Learning Hadoop Video Series : Creating Single Node Hadoop 2.2.0 Cluster

Here I am going to write the commands and show the snapshots taken from my Virtual Machine.Why I am writing the whole process instead of showing in a video is one can copy and paste the commands to run in his Vm as needed.

First lets understand and summarize the whole process of creating and testing out Hadoop Cluster.

So here is the steps to create the Single Node Hadoop Cluster ibn your laptop.

Creating the basic infrastructure for the deployment.

1.Dowload and Install VMware Player.
2.Dowload and install CentOS as a VM.
3.Download and Install Java 6.
4.Create a Dedicated Hadoop group : hadoop
5.Create a dedicated hadoop user : hduser and add the the hadoop group
6.Configure ssh to Use Public/Private Keys for Authentication .
7.Download Hadoop and extract it to defined directory.

Setup of OS and Hadoop Software

8.Setup Environment Variables in /etc/profile
9.Create Hadoop Data Directories for namenode and datanode.
10.Configure Hadoop Cluster
11.Format namenode
12.Starting HDFS processes and Map-Reduce Process
13.Verify Installation.

Run Java Application

14.Running Java Hadoop Application on the installed Single node cluster
15.Check the output at web interface.

Now Let me Explain you the Whole process in details.

1.Download and Install VMware Player.

2.Download CentOS ISO and Install it on VMware Player.

For this Please see my Previous post

https://panchaleswar.wordpress.com/2013/12/22/learning-hadoop-video-series-1/

3.Download and Install Java 6.

We need to Install Java.As java 6 is fully supported for hadoop so I am going use it,but one can try with java 7 also if needed.

See my previous post to install Java on CentOS.

https://panchaleswar.wordpress.com/2013/12/22/learning-hadoop-video-series-2-installing-java-on-centos-vm/

4.Create a Dedicated Hadoop group : hadoop

#groupadd hadoop

5.Create a dedicated hadoop user : hduser and add the the hadoop group

If creating a new user then use

# useradd hduser -g hadoop

if changing existing user then use

# usermod -g hadoop hduser

6.Configure ssh to Use Public/Private Keys for Authentication .

#ssh-keygen -t rsa

This will create two files in your (hidden) ~/.ssh directory called: id_rsa and id_rsa.pub
The first: id_rsa is your private key and the other: id_rsa.pub is your public key.
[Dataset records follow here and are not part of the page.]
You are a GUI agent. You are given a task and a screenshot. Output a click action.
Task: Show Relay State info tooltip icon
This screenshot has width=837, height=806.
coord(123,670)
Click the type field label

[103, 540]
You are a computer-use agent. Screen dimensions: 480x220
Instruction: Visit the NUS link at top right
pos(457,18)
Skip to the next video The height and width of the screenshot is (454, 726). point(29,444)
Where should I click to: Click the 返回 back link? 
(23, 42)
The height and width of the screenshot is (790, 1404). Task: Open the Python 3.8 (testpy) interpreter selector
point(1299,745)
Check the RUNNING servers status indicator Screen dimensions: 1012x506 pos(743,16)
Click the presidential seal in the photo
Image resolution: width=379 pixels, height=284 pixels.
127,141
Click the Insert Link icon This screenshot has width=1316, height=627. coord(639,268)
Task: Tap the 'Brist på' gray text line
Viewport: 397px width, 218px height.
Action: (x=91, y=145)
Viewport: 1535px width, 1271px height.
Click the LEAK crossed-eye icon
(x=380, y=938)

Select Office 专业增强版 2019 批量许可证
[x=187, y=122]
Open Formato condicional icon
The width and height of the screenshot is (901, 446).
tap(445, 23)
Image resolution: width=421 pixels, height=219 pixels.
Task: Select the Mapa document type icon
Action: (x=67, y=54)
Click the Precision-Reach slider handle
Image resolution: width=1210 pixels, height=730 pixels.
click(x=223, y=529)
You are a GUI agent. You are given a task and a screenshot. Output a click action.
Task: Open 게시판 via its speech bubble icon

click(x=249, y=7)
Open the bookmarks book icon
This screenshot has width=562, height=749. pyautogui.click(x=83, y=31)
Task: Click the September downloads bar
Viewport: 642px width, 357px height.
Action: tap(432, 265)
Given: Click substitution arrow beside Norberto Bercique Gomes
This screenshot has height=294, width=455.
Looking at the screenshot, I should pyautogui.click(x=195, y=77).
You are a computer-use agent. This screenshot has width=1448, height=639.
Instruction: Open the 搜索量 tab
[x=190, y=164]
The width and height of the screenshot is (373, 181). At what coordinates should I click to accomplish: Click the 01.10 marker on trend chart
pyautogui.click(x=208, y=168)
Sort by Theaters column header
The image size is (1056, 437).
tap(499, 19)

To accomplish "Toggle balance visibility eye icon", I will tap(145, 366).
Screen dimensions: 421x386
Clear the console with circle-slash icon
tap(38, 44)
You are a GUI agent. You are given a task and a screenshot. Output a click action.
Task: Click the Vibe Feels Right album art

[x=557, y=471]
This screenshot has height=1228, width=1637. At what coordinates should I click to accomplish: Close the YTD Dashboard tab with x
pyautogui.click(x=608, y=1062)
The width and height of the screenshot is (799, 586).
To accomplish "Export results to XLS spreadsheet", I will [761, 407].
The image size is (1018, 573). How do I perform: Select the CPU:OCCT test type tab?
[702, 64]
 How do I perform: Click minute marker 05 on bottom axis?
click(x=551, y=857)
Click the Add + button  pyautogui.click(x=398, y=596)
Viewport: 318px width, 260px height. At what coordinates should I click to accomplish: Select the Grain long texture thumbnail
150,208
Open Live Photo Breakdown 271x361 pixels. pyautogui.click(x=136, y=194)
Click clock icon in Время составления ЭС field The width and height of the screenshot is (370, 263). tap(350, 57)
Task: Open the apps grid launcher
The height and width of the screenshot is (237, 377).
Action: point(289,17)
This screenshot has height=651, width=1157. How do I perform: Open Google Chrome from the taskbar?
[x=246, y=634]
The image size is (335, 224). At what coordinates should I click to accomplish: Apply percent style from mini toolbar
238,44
Now set permissions on your private key:

$ chmod 700 ~/.ssh
$ chmod 600 ~/.ssh/id_rsa

Copy the public key (id_rsa.pub) to the server and install it to the authorized_keys list:

$ cat id_rsa.pub >> ~/.ssh/authorized_keys

and finally set file permissions on the server:

$ chmod 700 ~/.ssh
$ chmod 600 ~/.ssh/authorized_keys

The above permissions are required if StrictModes is set to yes in /etc/ssh/sshd_config (the default).

Ensure the correct SELinux contexts are set:

$ restorecon -Rv ~/.ssh

7.Download Hadoop and extract it to defined directory.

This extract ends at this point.